No woman deserves to be condemned for her paid labor, particularly when her earnings are a fraction of men’s. The problem isn’t waitresses in tank tops and orange bloomers. There isn’t anything inherently profane about the sight of a woman’s body anywhere or in any context. The problem is a patriarchal system that lacks the requisite regard and respect for women — not just their bodies, but their minds and souls.

The brazen misogyny I witnessed at Hooters was hard to swallow, but it wasn’t so unlike what I put up with outside of work: a stranger who rubbed my shoulder without permission “to see what my shirt was made of,” a guy who said I should “eat a hamburger because I was too skinny” — weren’t these men violating and objectifying me? Were they any better than or different from my customers?

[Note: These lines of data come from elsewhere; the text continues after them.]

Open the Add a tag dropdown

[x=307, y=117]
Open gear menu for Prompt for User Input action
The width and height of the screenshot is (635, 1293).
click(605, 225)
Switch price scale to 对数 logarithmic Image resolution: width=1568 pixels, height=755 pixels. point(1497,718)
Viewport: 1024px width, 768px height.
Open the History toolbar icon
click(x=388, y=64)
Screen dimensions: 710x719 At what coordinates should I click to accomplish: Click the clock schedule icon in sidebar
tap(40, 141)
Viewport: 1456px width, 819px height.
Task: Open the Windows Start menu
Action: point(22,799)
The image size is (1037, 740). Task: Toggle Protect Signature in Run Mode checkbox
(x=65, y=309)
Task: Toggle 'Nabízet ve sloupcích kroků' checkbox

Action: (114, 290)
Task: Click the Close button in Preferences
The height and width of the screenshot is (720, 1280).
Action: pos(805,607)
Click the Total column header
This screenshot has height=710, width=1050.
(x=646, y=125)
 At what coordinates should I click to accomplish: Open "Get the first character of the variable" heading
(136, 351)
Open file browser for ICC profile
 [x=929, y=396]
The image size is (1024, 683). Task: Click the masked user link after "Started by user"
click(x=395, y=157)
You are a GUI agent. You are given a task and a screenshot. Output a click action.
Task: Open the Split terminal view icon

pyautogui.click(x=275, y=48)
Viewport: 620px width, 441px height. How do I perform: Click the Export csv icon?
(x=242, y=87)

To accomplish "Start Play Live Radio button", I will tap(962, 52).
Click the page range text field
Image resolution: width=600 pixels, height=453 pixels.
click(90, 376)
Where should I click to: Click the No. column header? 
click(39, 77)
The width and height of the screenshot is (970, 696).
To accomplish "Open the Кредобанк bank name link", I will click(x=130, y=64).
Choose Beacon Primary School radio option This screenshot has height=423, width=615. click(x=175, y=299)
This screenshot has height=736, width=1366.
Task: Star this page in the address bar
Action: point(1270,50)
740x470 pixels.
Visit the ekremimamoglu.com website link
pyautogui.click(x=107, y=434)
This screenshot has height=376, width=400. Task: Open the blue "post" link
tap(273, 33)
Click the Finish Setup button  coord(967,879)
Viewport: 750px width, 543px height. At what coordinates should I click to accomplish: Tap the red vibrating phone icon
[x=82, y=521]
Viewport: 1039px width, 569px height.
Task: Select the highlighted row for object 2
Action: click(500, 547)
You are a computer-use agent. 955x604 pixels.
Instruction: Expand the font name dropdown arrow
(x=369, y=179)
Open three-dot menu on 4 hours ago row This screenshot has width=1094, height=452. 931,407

The setting and circumstances weren’t the same, but their effect on me was.

It doesn’t matter what women do — how much they contort and shape-shift to succeed in a “man’s world,” or whether they hide every inch of their physical form so someone else won’t sexualise them. They’ll never be equal to men until these things change, and that’s going to require a lot more vision, courage and hard work than blaming women, their bodies and their jobs for their problems.

I’m not Gloria Steinem. And my experience as a Hooters Girl isn’t analogous to her experience as a Playboy Bunny. Steinem wasn’t a Bunny in earnest; I was a Hooters Girl. And, at least In that regard, I’m every woman who’s ever worked in an industry where her body was exploited for profits.

I can’t disavow these women because I am them, and they are me. Being a former Hooters Girl doesn’t make me less of a feminist — it makes me a better one.